Apart from the pictures, every entry below should be repeated exactly.
*** Data for this task Section Begins ***
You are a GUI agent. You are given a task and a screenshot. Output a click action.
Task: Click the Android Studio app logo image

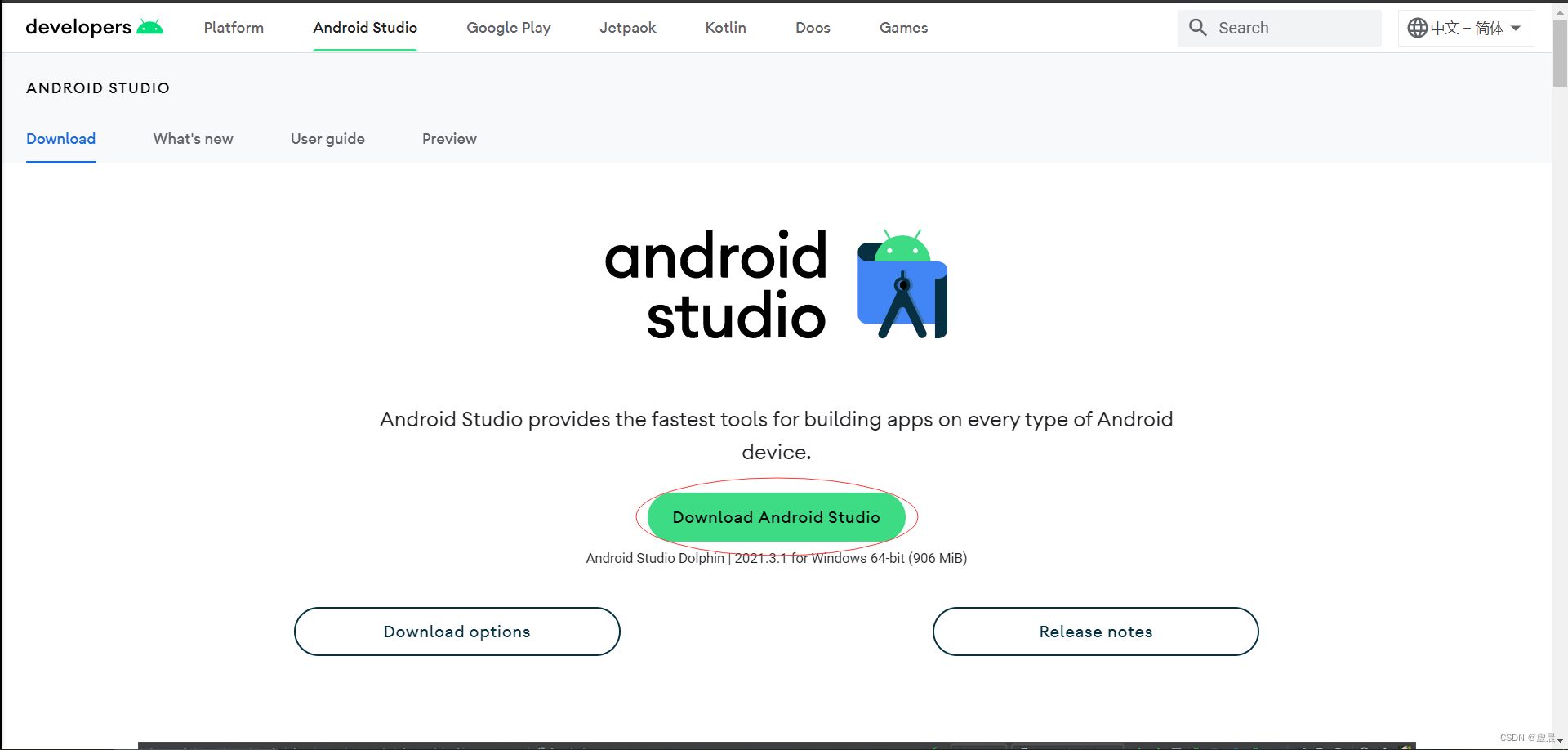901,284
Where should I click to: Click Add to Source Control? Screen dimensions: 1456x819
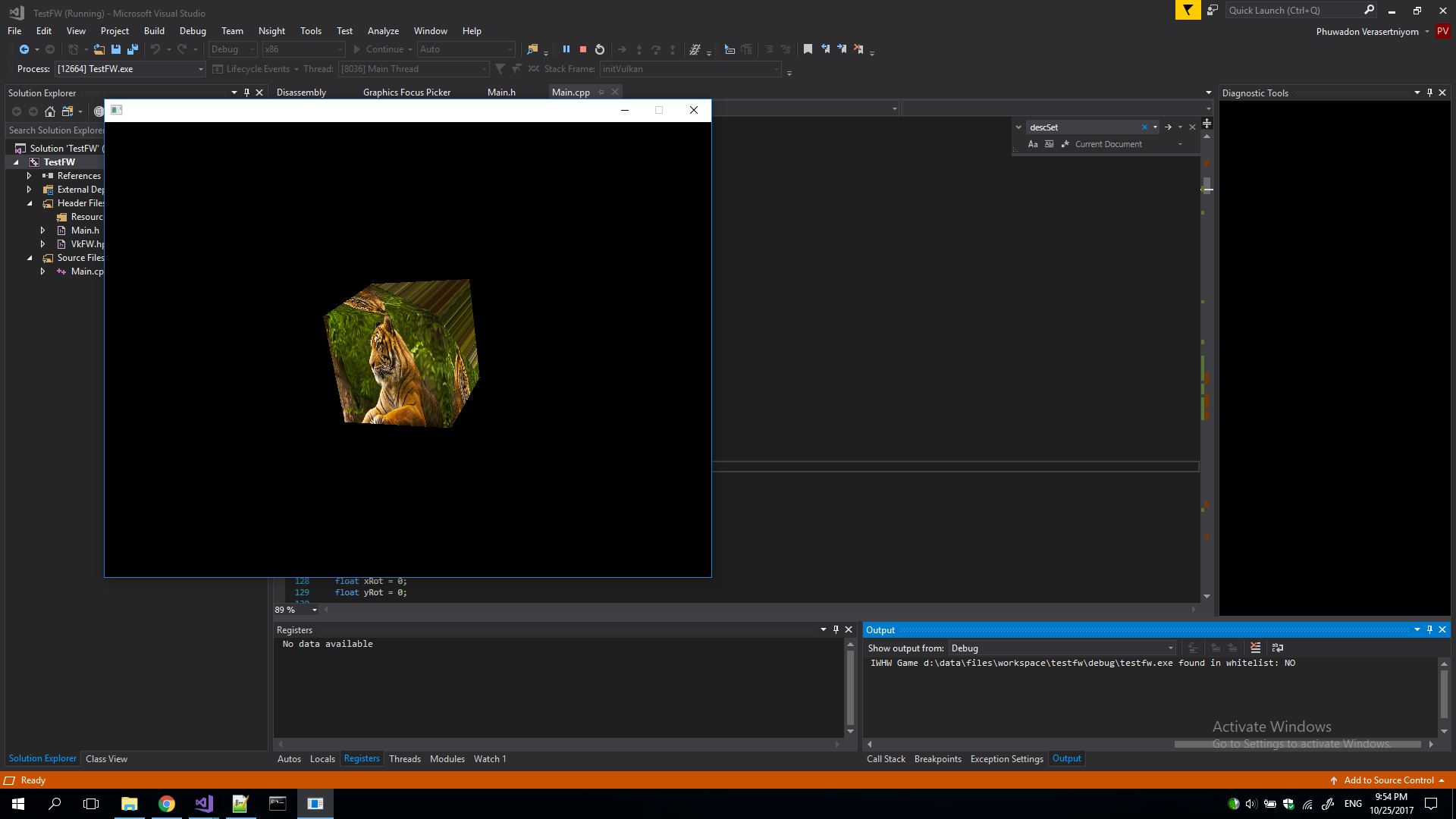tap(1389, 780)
*** Data for this task Section Ends ***
** Expected output **
You are a GUI agent. You are given a task and a screenshot. Output a click action.
Task: Click the Android Studio app logo image

901,284
Where should I click to: Click Add to Source Control? Screen dimensions: 1456x819
tap(1389, 780)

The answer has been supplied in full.